Task inputs —
*** Begin section ***

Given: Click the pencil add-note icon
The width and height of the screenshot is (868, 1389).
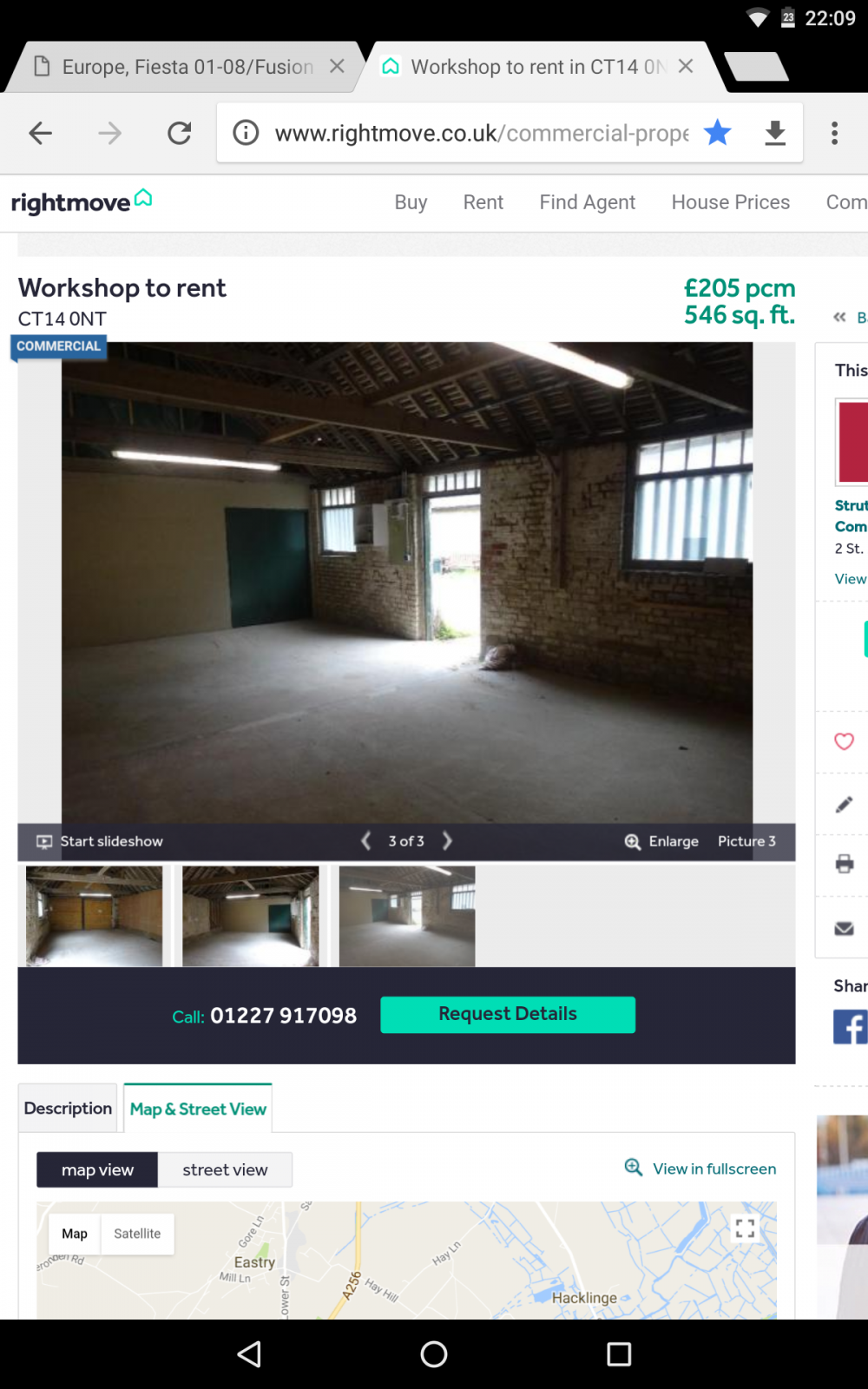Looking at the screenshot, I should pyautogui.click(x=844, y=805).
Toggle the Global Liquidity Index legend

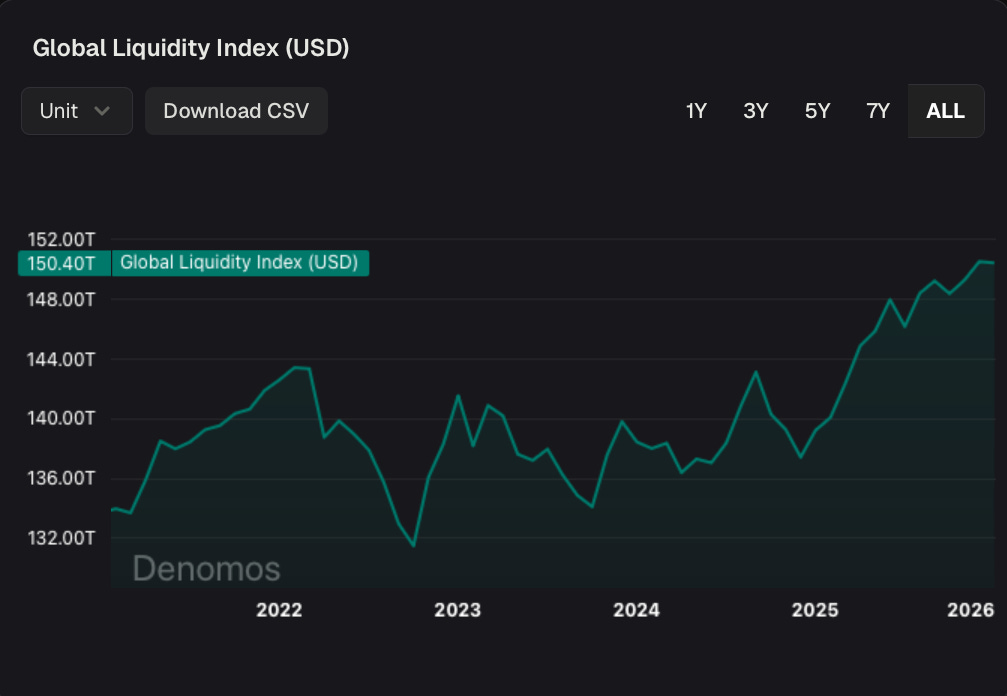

*** End section ***
*** Begin section ***

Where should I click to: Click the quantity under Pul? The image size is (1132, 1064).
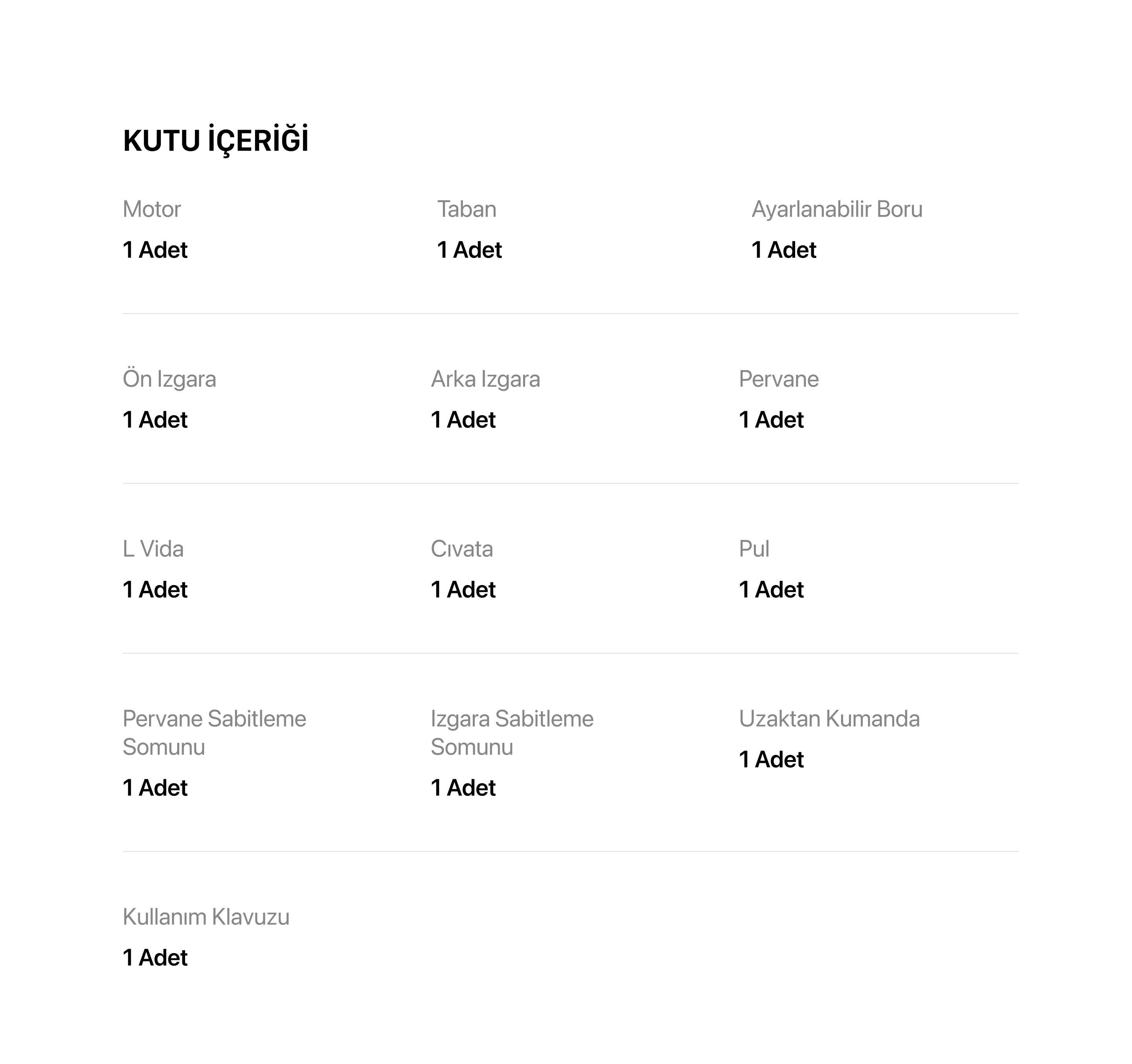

*** End section ***

Task prompt —
The lines above from the line with "The width and" through the line with "Toggle the Global Liquidity Index legend" are to be given again word for word, with no pictures among them.

Completed exercise —
The width and height of the screenshot is (868, 1389).
Looking at the screenshot, I should pyautogui.click(x=844, y=805).
Toggle the Global Liquidity Index legend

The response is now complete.